§ Stated goal: Reproduce every row below word for word, leaving out the pictures.

§ Records for processing:

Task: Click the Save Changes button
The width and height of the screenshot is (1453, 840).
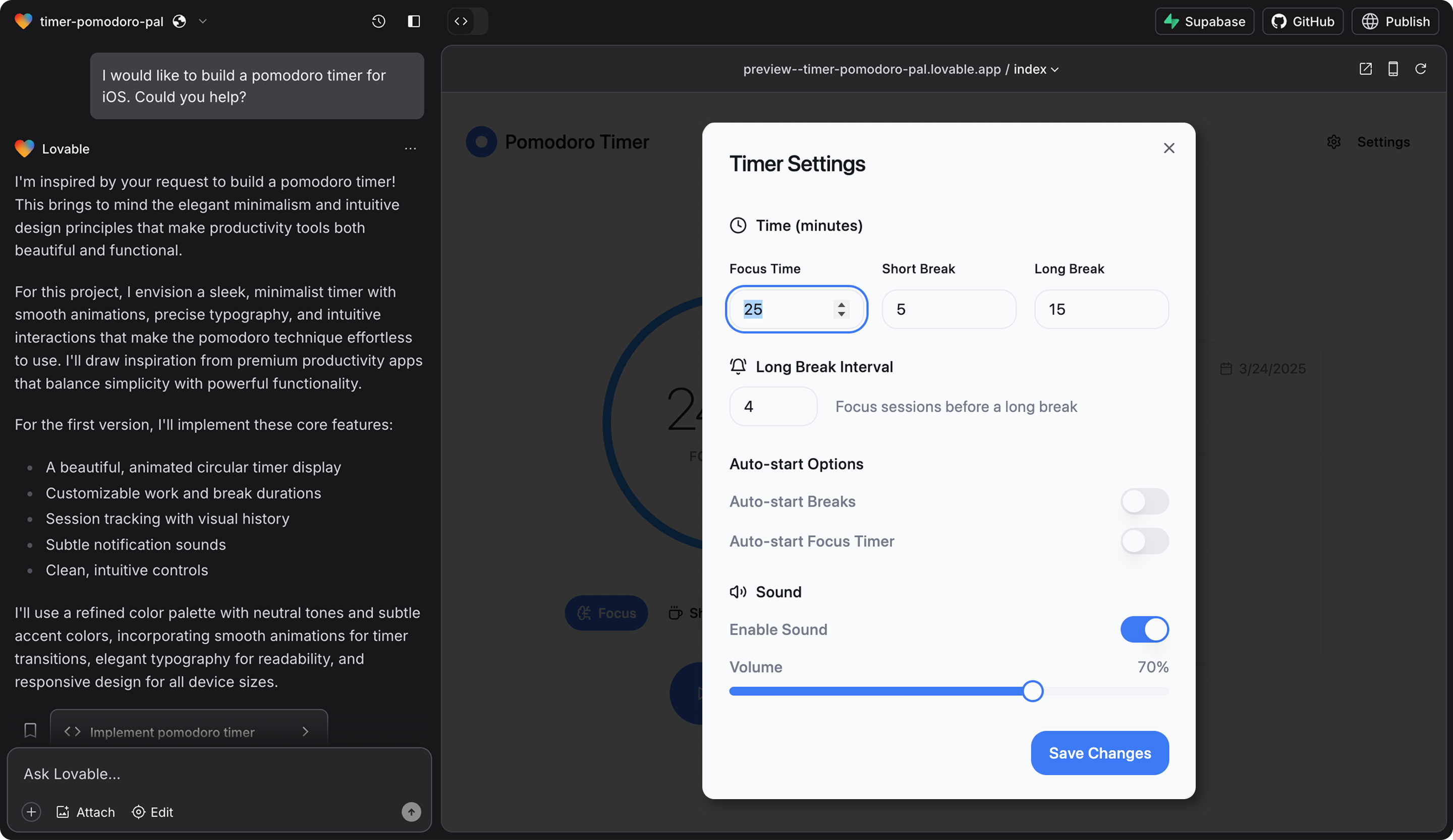Action: tap(1099, 752)
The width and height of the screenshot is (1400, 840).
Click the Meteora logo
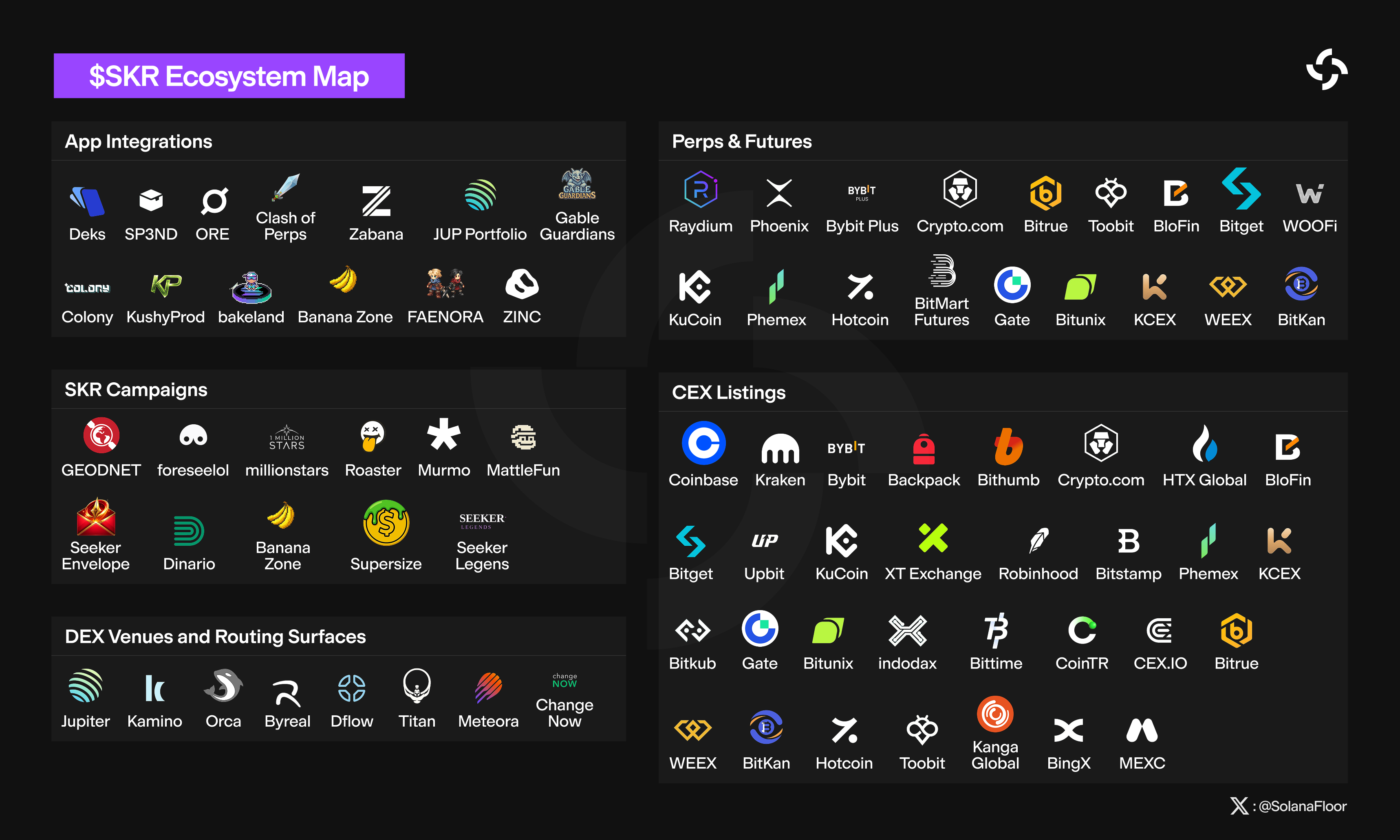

§ Full answer:
Task: Click the Save Changes button
The width and height of the screenshot is (1453, 840).
Action: tap(1099, 752)
The width and height of the screenshot is (1400, 840).
Click the Meteora logo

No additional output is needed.